Et pour les métiers de la communication, ça change quoi ?

Depuis quelques années, les stratégies digitales sont construites sur l'idée qu'une grande majorité de la population a accès à Internet. Les communiquants confondant parfois même la population réelle avec celle (plus restreinte forcément) effectivement connectée à la toile. Le risque pour nos métiers est là : il ne faudrait pas que nous oubliions cette frange de population non-connectée : peut-être doit-on arrêter de prôner le "tout-web" dans certaines des stratégies vendes aux clients. 

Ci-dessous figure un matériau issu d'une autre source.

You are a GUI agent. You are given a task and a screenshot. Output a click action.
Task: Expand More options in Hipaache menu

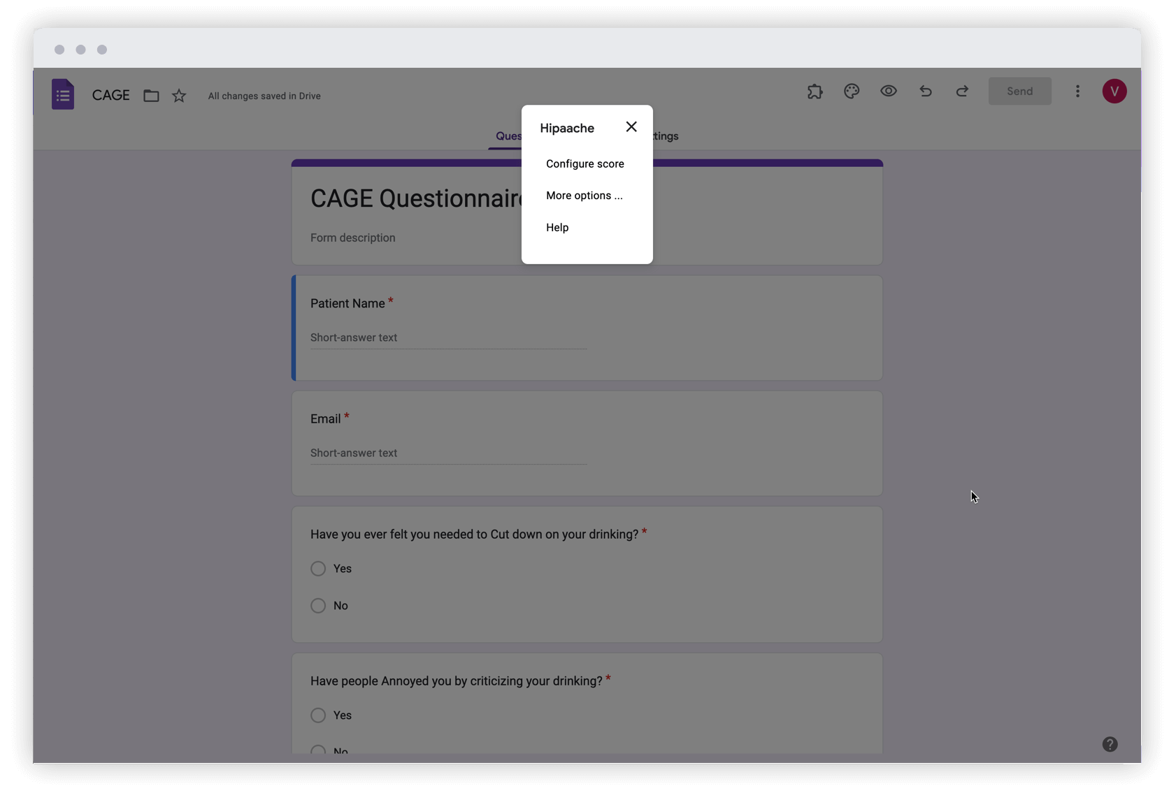(x=584, y=196)
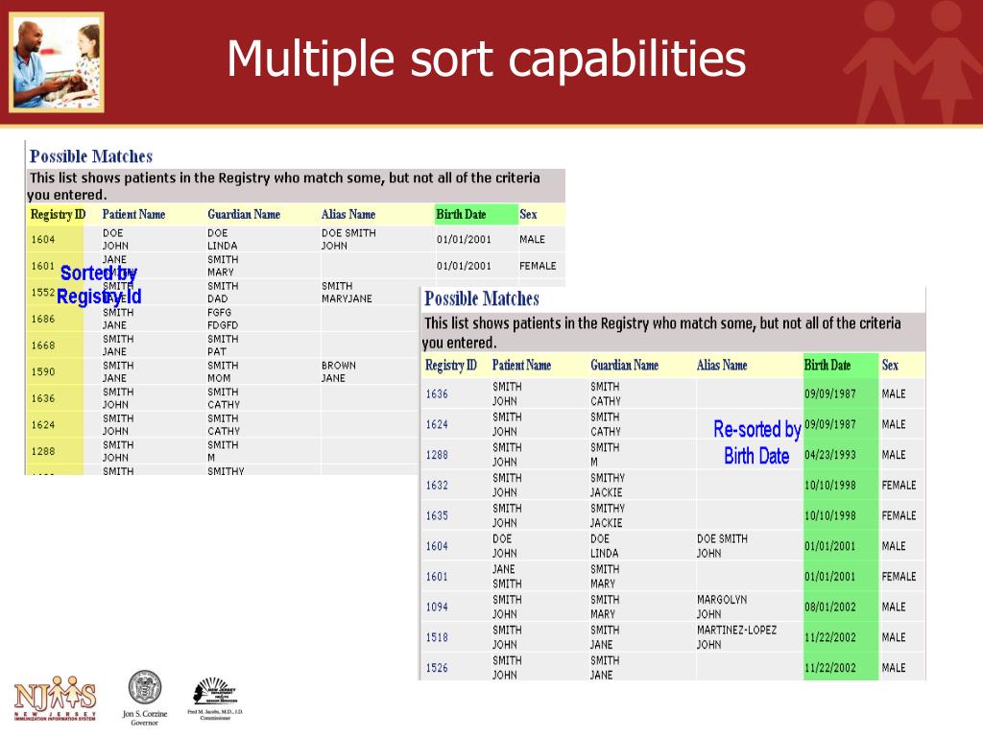Select registry ID 1094 link
The width and height of the screenshot is (983, 737).
coord(437,607)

Internet offre l'accès à l'information, à la culture aussi, et au divertissement bien entendu. Pour certains la pub (y compris sur Internet) est une forme de culture et/ou de divertissement. Je crois surtout que c'est le cas du brand entertainment. N'avons-nous pas une responsabilité aussi qui est celle d'apporter un contenu (intelligent si possible) au plus grand nombre ? Au final, la décision reviendra au Gouvernement d'appliquer ou non cette hausse de la TVA, et aux FAI de décider de la répercuter ou non, totalement ou en partie sur la facture des abonnés. D'après Le Monde, "une source gouvernementale proche du dossier reconnaissait récemment qu'il s'agissait d'une "solution atomique" tant elle aurait de répercussions dans ce secteur très concurrentiel." On est prévenus. Il est peut-être encore temps de nous faire entendre...

Sources :
- LeMonde.fr (09/09/10)

2 posts:

FlexyTrendy
Ce commentaire a été supprimé par l'auteur.
Anonyme

Thnx Nico pour cet article fouillé, ça me fait penser aux propos tenus par Xavier Niel (Free) en mars 2010, qui a déclaré : «Avant la fin de l'année, le prix du triple-play va monter », évoquant une augmentation de 5€ (mais pour d'autres raisons que celles avancées par le gouvernement).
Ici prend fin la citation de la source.